**LISTED RECORDS**
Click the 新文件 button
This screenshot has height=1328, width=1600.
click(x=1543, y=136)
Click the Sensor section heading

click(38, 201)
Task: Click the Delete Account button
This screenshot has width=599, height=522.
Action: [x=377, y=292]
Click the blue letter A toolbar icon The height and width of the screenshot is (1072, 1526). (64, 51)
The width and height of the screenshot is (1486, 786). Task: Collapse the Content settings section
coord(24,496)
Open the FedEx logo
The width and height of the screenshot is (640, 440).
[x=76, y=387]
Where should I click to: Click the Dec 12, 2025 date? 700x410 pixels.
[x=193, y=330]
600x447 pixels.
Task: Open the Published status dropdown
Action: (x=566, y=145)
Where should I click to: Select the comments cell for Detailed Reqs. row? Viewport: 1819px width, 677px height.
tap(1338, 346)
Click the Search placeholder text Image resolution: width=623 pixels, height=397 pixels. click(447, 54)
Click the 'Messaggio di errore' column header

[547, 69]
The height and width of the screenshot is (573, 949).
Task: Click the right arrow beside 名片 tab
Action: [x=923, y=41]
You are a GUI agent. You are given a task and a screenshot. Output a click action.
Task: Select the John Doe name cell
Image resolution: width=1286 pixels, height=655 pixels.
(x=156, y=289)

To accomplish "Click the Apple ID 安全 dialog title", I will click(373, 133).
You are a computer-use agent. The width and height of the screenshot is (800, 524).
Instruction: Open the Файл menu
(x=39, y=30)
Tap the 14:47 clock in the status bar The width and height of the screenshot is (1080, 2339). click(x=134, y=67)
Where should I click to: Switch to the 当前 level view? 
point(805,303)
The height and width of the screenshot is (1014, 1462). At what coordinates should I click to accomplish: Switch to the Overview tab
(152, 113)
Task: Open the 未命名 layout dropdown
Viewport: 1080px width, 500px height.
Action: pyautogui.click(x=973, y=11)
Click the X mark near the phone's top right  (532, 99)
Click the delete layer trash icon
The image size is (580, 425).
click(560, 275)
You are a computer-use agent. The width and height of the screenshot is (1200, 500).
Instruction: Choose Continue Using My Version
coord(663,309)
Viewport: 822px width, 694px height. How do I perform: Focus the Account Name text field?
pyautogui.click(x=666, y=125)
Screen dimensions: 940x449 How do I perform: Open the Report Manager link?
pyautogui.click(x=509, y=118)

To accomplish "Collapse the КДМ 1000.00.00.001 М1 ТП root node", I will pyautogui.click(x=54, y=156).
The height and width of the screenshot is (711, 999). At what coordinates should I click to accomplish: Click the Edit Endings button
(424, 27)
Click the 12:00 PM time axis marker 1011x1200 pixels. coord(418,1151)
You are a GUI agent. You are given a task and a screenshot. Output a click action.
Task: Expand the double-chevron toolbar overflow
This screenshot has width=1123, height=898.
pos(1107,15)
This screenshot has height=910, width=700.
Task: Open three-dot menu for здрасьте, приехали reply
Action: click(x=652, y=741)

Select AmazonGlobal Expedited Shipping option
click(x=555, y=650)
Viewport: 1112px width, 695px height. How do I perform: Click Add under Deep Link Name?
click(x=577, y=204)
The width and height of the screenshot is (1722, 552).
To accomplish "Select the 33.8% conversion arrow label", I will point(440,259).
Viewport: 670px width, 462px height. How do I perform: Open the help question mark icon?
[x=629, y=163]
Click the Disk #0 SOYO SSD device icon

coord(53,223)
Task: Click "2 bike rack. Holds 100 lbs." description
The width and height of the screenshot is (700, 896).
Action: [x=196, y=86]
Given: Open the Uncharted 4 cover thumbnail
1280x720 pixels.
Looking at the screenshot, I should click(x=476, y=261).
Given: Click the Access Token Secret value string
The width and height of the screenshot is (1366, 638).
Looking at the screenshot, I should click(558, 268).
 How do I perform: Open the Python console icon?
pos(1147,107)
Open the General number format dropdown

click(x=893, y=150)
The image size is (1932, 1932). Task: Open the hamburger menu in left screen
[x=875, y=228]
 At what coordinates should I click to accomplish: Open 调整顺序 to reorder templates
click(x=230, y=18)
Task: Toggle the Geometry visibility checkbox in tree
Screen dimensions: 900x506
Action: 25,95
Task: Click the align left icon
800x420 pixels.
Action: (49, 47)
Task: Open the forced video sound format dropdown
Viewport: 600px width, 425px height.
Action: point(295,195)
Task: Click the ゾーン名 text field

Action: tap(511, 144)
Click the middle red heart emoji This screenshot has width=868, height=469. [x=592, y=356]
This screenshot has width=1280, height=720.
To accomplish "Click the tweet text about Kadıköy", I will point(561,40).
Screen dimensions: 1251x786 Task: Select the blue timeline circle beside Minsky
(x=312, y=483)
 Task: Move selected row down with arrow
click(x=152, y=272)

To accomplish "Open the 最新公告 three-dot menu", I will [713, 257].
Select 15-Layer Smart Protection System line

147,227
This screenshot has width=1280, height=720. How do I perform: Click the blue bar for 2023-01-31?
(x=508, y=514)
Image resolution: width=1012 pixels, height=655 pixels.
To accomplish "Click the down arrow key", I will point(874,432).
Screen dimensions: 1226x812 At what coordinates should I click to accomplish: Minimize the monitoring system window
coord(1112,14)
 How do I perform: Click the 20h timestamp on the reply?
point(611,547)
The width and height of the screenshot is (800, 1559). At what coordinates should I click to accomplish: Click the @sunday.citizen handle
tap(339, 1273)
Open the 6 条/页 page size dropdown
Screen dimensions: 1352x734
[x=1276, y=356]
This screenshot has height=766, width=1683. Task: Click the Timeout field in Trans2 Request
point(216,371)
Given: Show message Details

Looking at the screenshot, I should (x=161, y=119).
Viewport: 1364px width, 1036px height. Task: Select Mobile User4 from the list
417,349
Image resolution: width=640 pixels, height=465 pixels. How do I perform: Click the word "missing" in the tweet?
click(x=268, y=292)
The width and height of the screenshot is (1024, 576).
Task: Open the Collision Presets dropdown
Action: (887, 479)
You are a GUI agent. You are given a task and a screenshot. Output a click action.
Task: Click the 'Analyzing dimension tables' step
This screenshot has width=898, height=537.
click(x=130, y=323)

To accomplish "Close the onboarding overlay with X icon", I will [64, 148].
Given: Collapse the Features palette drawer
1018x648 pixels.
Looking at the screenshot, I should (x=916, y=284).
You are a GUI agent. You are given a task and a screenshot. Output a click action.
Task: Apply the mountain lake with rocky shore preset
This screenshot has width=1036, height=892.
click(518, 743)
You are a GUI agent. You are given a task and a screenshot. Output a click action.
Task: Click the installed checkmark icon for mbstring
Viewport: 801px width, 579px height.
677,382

**YOUR TASK**
Exact copy required. Repeat the material above in full.

**YOUR SOLUTION**
Click the 新文件 button
This screenshot has height=1328, width=1600.
click(x=1543, y=136)
Click the Sensor section heading

click(38, 201)
Task: Click the Delete Account button
This screenshot has width=599, height=522.
Action: [x=377, y=292]
Click the blue letter A toolbar icon The height and width of the screenshot is (1072, 1526). (64, 51)
The width and height of the screenshot is (1486, 786). Task: Collapse the Content settings section
coord(24,496)
Open the FedEx logo
The width and height of the screenshot is (640, 440).
[x=76, y=387]
Where should I click to: Click the Dec 12, 2025 date? 700x410 pixels.
[x=193, y=330]
600x447 pixels.
Task: Open the Published status dropdown
Action: (x=566, y=145)
Where should I click to: Select the comments cell for Detailed Reqs. row? Viewport: 1819px width, 677px height.
tap(1338, 346)
Click the Search placeholder text Image resolution: width=623 pixels, height=397 pixels. click(447, 54)
Click the 'Messaggio di errore' column header

[547, 69]
The height and width of the screenshot is (573, 949).
Task: Click the right arrow beside 名片 tab
Action: [x=923, y=41]
You are a GUI agent. You are given a task and a screenshot. Output a click action.
Task: Select the John Doe name cell
Image resolution: width=1286 pixels, height=655 pixels.
(x=156, y=289)

To accomplish "Click the Apple ID 安全 dialog title", I will click(373, 133).
You are a computer-use agent. The width and height of the screenshot is (800, 524).
Instruction: Open the Файл menu
(x=39, y=30)
Tap the 14:47 clock in the status bar The width and height of the screenshot is (1080, 2339). click(x=134, y=67)
Where should I click to: Switch to the 当前 level view? 
point(805,303)
The height and width of the screenshot is (1014, 1462). At what coordinates should I click to accomplish: Switch to the Overview tab
(152, 113)
Task: Open the 未命名 layout dropdown
Viewport: 1080px width, 500px height.
Action: pyautogui.click(x=973, y=11)
Click the X mark near the phone's top right  (532, 99)
Click the delete layer trash icon
The image size is (580, 425).
click(560, 275)
You are a computer-use agent. The width and height of the screenshot is (1200, 500).
Instruction: Choose Continue Using My Version
coord(663,309)
Viewport: 822px width, 694px height. How do I perform: Focus the Account Name text field?
pyautogui.click(x=666, y=125)
Screen dimensions: 940x449 How do I perform: Open the Report Manager link?
pyautogui.click(x=509, y=118)

To accomplish "Collapse the КДМ 1000.00.00.001 М1 ТП root node", I will pyautogui.click(x=54, y=156).
The height and width of the screenshot is (711, 999). At what coordinates should I click to accomplish: Click the Edit Endings button
(424, 27)
Click the 12:00 PM time axis marker 1011x1200 pixels. coord(418,1151)
You are a GUI agent. You are given a task and a screenshot. Output a click action.
Task: Expand the double-chevron toolbar overflow
This screenshot has width=1123, height=898.
pos(1107,15)
This screenshot has height=910, width=700.
Task: Open three-dot menu for здрасьте, приехали reply
Action: click(x=652, y=741)

Select AmazonGlobal Expedited Shipping option
click(x=555, y=650)
Viewport: 1112px width, 695px height. How do I perform: Click Add under Deep Link Name?
click(x=577, y=204)
The width and height of the screenshot is (1722, 552).
To accomplish "Select the 33.8% conversion arrow label", I will point(440,259).
Viewport: 670px width, 462px height. How do I perform: Open the help question mark icon?
[x=629, y=163]
Click the Disk #0 SOYO SSD device icon

coord(53,223)
Task: Click "2 bike rack. Holds 100 lbs." description
The width and height of the screenshot is (700, 896).
Action: [x=196, y=86]
Given: Open the Uncharted 4 cover thumbnail
1280x720 pixels.
Looking at the screenshot, I should click(x=476, y=261).
Given: Click the Access Token Secret value string
The width and height of the screenshot is (1366, 638).
Looking at the screenshot, I should click(558, 268).
 How do I perform: Open the Python console icon?
pos(1147,107)
Open the General number format dropdown

click(x=893, y=150)
The image size is (1932, 1932). Task: Open the hamburger menu in left screen
[x=875, y=228]
 At what coordinates should I click to accomplish: Open 调整顺序 to reorder templates
click(x=230, y=18)
Task: Toggle the Geometry visibility checkbox in tree
Screen dimensions: 900x506
Action: 25,95
Task: Click the align left icon
800x420 pixels.
Action: (49, 47)
Task: Open the forced video sound format dropdown
Viewport: 600px width, 425px height.
Action: point(295,195)
Task: Click the ゾーン名 text field

Action: tap(511, 144)
Click the middle red heart emoji This screenshot has width=868, height=469. [x=592, y=356]
This screenshot has width=1280, height=720.
To accomplish "Click the tweet text about Kadıköy", I will point(561,40).
Screen dimensions: 1251x786 Task: Select the blue timeline circle beside Minsky
(x=312, y=483)
 Task: Move selected row down with arrow
click(x=152, y=272)

To accomplish "Open the 最新公告 three-dot menu", I will [713, 257].
Select 15-Layer Smart Protection System line

147,227
This screenshot has width=1280, height=720. How do I perform: Click the blue bar for 2023-01-31?
(x=508, y=514)
Image resolution: width=1012 pixels, height=655 pixels.
To accomplish "Click the down arrow key", I will point(874,432).
Screen dimensions: 1226x812 At what coordinates should I click to accomplish: Minimize the monitoring system window
coord(1112,14)
 How do I perform: Click the 20h timestamp on the reply?
point(611,547)
The width and height of the screenshot is (800, 1559). At what coordinates should I click to accomplish: Click the @sunday.citizen handle
tap(339, 1273)
Open the 6 条/页 page size dropdown
Screen dimensions: 1352x734
[x=1276, y=356]
This screenshot has height=766, width=1683. Task: Click the Timeout field in Trans2 Request
point(216,371)
Given: Show message Details

Looking at the screenshot, I should (x=161, y=119).
Viewport: 1364px width, 1036px height. Task: Select Mobile User4 from the list
417,349
Image resolution: width=640 pixels, height=465 pixels. How do I perform: Click the word "missing" in the tweet?
click(x=268, y=292)
The width and height of the screenshot is (1024, 576).
Task: Open the Collision Presets dropdown
Action: (887, 479)
You are a GUI agent. You are given a task and a screenshot. Output a click action.
Task: Click the 'Analyzing dimension tables' step
This screenshot has width=898, height=537.
click(x=130, y=323)

To accomplish "Close the onboarding overlay with X icon", I will [64, 148].
Given: Collapse the Features palette drawer
1018x648 pixels.
Looking at the screenshot, I should (x=916, y=284).
You are a GUI agent. You are given a task and a screenshot. Output a click action.
Task: Apply the mountain lake with rocky shore preset
This screenshot has width=1036, height=892.
click(518, 743)
You are a GUI agent. You are given a task and a screenshot. Output a click action.
Task: Click the installed checkmark icon for mbstring
Viewport: 801px width, 579px height.
677,382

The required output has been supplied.